Dena Goodman. The Republic of Letters: A Cultural History of the French Enlightenment. Ithaca, N.Y.: Cornell University Press, 1994. xii + 338 pp.; ill. ISBN 0-8014-2968-4 (cl); 0-8014-8174-0 (pb).
Shannon McSheffrey. Gender and Heresy: Women and Men in Lollard Communities, 1420-1530. Philadelphia: University of Pennsylvania Press, 1995. xi + 253 pp.; ill.; maps. ISBN 0-8122-3310-7 (cl); 0-8122-1549-4 (pb).
Siân Reynolds. France between the Wars: Gender and Politics. New York: Routledge, 1996. xii + 280 pp. ISBN 0-415-12736-X (cl); 0-415-12737-8 (pb).
Steve J. Stern. The Secret History of Gender: Women, Men, and Power in Late Colonial Mexico. Chapel Hill, N.C.: University of North Carolina Press, 1995. xiii + 478 pp.; maps. ISBN 0-8078-2217-5 (cl); 0-8078-4643-0 (pb).

Although women's historians have investigated the social organization of differences between the sexes since the late 1960s, it has been slightly more than a decade since Joan Wallach Scott challenged historians to make gender a central category of analysis. In her widely cited "Gender: A Useful Category of Historical Analysis," Scott mapped out a working definition of gender, suggested ways to approach gender theoretically, and laid out some of the ways she thought an analysis of gender could transform the writing of history. 1 In the intervening decade, there has been considerable debate among women's historians over the desirability of employing gender as a primary category of analysis and the best theoretical approach to both gender analysis and women's history. 2 On both sides of the debate, some have taken gender analysis to imply a certain "postmodern" theoretical approach. 3 Although the debates have involved numerous points of disagreement, they often center around the political implications of a shift from women to gender as the subject of feminist history. As these discussions took place at conferences and in the pages of academic journals, however, historians of both sexes, different intellectual generations, and a range of theoretical positions produced increasing [End Page 193] numbers of studies that made gender a central category of historical analysis. As we reach the end of the 1990s, there is a critical mass of such studies (including sophisticated textbooks written for women's history courses), and books that purport to employ gender analysis often garner major prizes in women's history. 4

But what does it mean to make gender a category of historical analysis? Because the books under review represent four examples of recent historical work that use gender as a central lens through which to approach history, they provide an opportunity to consider this question. What is most striking about these books taken together are their diverse approaches. Although the authors share the conviction that gender allows a rethinking of major historical questions, including the ways politics, power relations, religion, and cultural life should be analyzed and understood, they demonstrate pointedly different approaches to the meaning of gender, the project of gendered historical analysis, and the practice of history itself.
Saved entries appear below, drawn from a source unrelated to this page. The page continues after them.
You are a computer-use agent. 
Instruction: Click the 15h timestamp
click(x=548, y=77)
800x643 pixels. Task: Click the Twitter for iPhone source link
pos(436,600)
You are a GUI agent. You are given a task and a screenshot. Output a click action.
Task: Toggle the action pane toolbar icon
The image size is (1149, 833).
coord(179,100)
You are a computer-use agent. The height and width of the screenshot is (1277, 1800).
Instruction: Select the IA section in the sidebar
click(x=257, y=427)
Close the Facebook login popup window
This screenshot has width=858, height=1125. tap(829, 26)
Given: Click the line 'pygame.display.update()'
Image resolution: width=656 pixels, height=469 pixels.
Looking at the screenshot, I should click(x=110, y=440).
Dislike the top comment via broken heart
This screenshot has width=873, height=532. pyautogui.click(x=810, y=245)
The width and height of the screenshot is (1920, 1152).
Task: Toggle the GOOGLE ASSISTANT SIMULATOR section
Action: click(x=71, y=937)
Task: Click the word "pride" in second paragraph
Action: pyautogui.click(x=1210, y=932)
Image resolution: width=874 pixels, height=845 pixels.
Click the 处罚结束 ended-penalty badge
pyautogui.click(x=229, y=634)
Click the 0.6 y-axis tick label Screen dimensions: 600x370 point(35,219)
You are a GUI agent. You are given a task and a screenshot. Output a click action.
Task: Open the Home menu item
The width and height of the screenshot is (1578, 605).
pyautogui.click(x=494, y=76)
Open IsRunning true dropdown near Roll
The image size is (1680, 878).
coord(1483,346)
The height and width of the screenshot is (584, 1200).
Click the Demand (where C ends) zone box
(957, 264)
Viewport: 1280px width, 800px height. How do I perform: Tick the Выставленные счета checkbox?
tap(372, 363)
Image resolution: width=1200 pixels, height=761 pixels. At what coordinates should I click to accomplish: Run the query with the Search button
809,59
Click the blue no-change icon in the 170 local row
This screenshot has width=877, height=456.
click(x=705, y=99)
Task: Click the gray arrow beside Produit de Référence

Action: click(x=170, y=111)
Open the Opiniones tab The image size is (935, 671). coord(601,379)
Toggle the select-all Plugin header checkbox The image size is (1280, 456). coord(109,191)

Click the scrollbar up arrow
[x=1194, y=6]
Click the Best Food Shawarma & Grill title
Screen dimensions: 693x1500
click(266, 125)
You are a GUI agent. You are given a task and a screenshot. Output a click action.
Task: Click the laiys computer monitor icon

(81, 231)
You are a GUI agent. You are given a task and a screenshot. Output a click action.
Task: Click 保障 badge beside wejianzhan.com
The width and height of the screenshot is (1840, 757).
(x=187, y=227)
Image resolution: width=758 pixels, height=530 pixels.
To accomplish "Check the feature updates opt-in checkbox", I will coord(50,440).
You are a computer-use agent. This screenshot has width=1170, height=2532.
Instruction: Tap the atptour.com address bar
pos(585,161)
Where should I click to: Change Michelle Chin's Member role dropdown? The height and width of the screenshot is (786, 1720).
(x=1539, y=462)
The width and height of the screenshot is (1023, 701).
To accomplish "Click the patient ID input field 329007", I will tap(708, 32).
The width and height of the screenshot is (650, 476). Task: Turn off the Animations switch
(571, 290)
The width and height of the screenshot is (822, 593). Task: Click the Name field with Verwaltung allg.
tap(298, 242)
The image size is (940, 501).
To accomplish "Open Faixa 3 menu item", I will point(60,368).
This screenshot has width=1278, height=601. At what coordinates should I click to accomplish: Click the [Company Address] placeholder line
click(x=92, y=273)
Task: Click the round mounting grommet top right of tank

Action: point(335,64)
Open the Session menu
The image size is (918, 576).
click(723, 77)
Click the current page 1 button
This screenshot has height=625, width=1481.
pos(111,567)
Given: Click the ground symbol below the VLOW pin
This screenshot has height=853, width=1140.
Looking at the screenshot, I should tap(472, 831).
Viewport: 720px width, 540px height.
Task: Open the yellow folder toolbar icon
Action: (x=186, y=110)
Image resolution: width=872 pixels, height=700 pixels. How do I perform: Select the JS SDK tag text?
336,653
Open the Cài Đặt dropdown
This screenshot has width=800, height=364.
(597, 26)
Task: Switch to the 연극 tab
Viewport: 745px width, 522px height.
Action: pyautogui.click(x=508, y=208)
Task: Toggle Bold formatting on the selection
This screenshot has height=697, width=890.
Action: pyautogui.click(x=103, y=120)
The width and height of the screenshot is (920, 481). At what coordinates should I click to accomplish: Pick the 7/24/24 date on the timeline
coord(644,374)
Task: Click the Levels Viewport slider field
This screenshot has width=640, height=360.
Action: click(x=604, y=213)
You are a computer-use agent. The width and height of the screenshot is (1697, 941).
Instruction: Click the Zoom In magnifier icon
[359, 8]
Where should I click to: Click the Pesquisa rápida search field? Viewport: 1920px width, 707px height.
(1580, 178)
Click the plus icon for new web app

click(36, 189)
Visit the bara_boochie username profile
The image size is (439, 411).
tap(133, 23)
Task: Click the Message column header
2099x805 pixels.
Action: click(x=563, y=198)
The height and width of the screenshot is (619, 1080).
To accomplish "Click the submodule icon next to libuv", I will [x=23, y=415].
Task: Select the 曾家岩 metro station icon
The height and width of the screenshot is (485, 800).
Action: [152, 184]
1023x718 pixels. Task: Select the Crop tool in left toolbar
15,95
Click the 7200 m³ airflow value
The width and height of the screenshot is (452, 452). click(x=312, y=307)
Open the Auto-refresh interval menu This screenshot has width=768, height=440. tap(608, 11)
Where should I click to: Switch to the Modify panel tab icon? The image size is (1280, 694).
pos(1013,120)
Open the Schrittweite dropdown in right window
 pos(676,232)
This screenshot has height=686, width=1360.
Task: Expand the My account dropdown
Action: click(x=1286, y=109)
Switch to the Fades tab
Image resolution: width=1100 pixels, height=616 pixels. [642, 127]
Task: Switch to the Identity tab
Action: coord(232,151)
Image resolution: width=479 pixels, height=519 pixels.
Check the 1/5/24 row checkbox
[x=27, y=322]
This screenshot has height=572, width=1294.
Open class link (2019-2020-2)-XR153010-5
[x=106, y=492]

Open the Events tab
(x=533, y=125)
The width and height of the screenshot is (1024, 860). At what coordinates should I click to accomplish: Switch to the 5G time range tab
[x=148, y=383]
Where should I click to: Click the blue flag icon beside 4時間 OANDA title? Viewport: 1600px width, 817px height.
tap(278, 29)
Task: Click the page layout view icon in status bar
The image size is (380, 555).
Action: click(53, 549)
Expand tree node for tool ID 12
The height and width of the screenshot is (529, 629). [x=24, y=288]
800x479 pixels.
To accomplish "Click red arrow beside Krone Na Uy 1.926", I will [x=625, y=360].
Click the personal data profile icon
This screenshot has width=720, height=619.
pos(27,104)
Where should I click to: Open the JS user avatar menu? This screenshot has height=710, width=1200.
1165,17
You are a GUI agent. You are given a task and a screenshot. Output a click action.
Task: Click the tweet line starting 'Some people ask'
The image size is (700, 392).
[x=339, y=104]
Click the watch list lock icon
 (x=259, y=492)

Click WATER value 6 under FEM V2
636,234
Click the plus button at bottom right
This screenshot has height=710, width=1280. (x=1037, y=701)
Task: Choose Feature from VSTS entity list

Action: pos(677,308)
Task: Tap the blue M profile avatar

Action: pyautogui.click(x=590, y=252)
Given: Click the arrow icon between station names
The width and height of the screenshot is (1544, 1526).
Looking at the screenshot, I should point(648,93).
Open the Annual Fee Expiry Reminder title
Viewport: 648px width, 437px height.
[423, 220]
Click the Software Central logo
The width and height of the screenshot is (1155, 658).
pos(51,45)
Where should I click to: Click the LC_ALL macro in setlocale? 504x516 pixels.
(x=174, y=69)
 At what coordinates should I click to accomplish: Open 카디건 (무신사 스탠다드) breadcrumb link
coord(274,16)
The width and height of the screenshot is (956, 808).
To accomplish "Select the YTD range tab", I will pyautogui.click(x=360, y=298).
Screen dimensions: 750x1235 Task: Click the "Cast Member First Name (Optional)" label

Diversity of approach is central to Siân Reynolds's eclectic and highly satisfying France between the Wars. Part exposition of new research, part historiographical meditation on the factors involved in the production of history on interwar France, and part alternative survey, it uses gender to challenge historians from France—both "traditional" and women's historians—to rethink the narratives they have produced on this period. For Reynolds, attention to gender does not prescribe a specific focus of research or a particular theoretical approach but instead creates possibilities for new feminist readings of history.

After providing a clear introductory tour through the tangled debates over gender's relationship to feminist history, Reynolds neither defines gender nor takes a position in these debates; instead, she acknowledges her debt to what she terms the many "'noisy conversations'" (13), and notes her appreciation of Scott's formulation of the links between gender and the need for...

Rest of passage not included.